◆ WRITTEN REQUEST ◆
Return each line of the data below that contains the string "folder", matching case exactly.

+--

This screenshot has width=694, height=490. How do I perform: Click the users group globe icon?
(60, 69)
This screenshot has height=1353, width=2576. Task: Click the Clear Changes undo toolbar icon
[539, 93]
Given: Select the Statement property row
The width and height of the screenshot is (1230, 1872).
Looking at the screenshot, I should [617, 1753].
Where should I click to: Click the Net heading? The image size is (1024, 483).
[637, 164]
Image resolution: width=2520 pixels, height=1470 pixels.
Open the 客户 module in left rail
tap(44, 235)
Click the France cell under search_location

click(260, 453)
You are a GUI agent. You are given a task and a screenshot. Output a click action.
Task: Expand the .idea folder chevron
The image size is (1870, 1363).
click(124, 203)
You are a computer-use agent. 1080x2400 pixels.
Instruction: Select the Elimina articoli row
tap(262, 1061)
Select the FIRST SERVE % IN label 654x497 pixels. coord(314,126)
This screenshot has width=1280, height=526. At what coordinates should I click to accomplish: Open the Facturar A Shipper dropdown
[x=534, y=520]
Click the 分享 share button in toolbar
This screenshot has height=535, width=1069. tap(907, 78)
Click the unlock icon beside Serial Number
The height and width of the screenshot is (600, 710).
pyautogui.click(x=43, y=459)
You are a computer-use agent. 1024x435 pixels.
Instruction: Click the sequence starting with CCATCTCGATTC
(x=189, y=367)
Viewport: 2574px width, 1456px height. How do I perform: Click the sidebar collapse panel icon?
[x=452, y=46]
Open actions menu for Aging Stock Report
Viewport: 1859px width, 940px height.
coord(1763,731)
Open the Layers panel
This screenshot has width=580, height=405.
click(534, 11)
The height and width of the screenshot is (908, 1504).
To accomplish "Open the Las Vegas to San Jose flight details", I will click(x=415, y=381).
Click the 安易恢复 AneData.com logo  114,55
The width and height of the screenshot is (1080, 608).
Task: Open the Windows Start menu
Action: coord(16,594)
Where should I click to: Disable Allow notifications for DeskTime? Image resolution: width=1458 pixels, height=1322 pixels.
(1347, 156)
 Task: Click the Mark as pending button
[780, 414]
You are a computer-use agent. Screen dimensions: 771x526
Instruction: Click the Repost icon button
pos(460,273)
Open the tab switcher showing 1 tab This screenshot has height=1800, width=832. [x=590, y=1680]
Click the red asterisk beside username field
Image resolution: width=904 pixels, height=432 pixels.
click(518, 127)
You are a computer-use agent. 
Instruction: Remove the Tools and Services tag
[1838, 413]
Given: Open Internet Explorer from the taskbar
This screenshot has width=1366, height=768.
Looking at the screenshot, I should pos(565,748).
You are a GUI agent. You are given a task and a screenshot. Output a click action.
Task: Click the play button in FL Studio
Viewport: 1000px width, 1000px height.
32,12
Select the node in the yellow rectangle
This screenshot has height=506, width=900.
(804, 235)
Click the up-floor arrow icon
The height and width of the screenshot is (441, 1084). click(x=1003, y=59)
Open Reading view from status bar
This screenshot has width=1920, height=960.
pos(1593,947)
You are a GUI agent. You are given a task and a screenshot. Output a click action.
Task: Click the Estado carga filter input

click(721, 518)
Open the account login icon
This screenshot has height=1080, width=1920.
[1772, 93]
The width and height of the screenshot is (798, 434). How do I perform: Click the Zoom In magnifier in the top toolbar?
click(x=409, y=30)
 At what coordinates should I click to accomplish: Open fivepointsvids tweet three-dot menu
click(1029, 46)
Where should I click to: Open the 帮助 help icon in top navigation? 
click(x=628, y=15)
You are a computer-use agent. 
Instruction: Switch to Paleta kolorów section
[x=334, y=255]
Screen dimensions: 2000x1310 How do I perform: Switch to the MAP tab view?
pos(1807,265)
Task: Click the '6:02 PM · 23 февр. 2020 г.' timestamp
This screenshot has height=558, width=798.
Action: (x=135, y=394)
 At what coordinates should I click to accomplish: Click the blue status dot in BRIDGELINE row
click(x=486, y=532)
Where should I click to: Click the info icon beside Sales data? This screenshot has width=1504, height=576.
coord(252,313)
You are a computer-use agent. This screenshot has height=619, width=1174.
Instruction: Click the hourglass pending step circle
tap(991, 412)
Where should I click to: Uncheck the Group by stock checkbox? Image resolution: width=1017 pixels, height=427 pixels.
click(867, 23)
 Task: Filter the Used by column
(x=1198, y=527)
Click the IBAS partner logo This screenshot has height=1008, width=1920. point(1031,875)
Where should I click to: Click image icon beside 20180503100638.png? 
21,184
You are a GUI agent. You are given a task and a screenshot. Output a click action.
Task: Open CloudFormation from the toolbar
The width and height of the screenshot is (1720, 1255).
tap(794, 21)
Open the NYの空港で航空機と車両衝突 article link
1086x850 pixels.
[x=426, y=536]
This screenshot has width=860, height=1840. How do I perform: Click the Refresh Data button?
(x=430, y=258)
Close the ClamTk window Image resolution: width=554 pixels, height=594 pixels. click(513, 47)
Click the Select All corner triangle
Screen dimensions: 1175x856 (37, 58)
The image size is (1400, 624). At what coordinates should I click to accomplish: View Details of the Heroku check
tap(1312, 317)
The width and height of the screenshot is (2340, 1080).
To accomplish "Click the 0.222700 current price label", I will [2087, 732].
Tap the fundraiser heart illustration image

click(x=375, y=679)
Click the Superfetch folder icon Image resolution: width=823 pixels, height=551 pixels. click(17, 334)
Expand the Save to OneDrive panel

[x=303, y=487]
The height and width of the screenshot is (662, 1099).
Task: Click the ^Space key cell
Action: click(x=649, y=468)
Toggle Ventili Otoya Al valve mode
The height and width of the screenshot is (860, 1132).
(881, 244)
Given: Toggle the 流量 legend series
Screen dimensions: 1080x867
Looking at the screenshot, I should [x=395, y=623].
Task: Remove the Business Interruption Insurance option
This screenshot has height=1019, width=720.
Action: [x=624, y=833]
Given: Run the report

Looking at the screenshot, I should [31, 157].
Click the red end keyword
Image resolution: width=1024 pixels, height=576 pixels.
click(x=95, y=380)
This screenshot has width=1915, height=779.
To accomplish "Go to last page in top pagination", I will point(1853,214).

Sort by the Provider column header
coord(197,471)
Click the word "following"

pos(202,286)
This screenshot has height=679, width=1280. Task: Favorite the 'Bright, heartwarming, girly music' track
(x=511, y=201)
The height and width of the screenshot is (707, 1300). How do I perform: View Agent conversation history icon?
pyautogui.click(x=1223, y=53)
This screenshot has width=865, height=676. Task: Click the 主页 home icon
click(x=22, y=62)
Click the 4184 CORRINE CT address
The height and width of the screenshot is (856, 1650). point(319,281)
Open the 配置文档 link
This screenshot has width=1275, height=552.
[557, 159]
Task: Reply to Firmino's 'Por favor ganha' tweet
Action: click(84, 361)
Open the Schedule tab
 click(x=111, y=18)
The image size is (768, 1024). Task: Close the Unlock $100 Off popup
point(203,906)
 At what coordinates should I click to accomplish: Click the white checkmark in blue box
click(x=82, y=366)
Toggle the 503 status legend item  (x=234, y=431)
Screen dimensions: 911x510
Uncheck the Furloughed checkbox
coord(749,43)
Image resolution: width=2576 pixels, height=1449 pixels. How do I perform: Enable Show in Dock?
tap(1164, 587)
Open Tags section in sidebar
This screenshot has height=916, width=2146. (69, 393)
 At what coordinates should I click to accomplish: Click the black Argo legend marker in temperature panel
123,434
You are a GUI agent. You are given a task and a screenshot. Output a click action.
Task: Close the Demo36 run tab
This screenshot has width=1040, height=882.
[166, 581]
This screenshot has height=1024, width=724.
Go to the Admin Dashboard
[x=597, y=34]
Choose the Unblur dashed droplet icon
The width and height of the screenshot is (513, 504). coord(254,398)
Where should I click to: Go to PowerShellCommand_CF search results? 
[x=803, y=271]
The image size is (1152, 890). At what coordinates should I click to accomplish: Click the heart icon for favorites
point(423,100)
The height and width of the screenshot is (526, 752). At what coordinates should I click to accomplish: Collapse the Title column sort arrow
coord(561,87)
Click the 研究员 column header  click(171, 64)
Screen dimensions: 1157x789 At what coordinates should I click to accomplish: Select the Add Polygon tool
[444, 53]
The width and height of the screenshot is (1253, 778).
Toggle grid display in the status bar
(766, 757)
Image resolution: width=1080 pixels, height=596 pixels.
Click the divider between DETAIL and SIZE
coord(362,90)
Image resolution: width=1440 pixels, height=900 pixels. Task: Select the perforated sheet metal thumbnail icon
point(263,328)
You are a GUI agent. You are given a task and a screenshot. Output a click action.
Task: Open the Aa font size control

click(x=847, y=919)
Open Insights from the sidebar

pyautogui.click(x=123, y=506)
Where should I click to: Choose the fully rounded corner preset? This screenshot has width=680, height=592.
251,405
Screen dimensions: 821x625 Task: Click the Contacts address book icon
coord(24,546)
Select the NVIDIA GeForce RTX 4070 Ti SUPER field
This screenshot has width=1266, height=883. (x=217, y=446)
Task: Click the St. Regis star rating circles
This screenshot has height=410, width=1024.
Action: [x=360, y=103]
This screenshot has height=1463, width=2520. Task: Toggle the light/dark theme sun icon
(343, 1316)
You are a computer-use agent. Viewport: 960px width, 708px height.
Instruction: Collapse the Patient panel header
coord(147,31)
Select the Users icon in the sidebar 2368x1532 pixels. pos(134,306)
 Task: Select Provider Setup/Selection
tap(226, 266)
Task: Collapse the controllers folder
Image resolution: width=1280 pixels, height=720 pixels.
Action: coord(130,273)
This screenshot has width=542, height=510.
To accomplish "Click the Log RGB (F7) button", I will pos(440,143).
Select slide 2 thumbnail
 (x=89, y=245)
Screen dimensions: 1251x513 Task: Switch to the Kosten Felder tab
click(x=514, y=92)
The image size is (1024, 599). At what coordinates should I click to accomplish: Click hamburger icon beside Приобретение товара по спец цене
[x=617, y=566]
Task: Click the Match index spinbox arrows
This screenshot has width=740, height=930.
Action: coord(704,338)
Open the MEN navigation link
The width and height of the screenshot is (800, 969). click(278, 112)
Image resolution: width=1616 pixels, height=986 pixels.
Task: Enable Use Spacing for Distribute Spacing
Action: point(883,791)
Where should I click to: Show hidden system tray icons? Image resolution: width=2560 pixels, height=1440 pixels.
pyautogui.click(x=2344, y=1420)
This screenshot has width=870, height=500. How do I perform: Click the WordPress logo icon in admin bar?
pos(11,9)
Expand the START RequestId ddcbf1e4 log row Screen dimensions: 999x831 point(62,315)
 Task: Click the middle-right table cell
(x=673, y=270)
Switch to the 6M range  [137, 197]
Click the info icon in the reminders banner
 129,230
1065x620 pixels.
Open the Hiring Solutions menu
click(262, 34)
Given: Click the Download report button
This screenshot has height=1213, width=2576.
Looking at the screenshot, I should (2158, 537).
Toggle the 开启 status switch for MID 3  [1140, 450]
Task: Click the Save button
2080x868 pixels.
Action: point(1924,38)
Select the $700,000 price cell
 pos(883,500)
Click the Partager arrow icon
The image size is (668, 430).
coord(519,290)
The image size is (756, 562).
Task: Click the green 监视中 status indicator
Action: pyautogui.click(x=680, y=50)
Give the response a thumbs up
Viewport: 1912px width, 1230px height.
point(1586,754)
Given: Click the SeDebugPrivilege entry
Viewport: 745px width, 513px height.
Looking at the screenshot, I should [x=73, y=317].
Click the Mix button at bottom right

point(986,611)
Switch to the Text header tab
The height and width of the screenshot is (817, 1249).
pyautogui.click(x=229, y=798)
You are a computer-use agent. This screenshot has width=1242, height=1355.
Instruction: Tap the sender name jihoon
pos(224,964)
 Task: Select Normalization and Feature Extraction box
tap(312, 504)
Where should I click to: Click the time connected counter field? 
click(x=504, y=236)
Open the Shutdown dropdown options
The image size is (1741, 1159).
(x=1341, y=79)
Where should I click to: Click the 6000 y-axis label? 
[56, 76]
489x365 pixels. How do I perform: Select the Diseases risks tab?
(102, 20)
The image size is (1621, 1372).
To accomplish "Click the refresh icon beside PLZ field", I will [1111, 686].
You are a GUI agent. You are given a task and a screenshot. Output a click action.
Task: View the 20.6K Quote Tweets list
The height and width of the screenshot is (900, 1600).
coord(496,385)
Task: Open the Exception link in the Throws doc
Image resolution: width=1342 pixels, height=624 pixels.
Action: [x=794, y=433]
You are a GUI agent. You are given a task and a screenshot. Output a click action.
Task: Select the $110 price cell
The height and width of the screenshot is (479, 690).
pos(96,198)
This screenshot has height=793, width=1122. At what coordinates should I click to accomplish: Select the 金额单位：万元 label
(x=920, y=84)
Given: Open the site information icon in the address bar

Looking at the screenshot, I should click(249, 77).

+--

◆ SOLUTION FOR THIS PROBLEM ◆
Task: Expand the .idea folder chevron
Click the Superfetch folder icon Image resolution: width=823 pixels, height=551 pixels. click(17, 334)
Task: Collapse the controllers folder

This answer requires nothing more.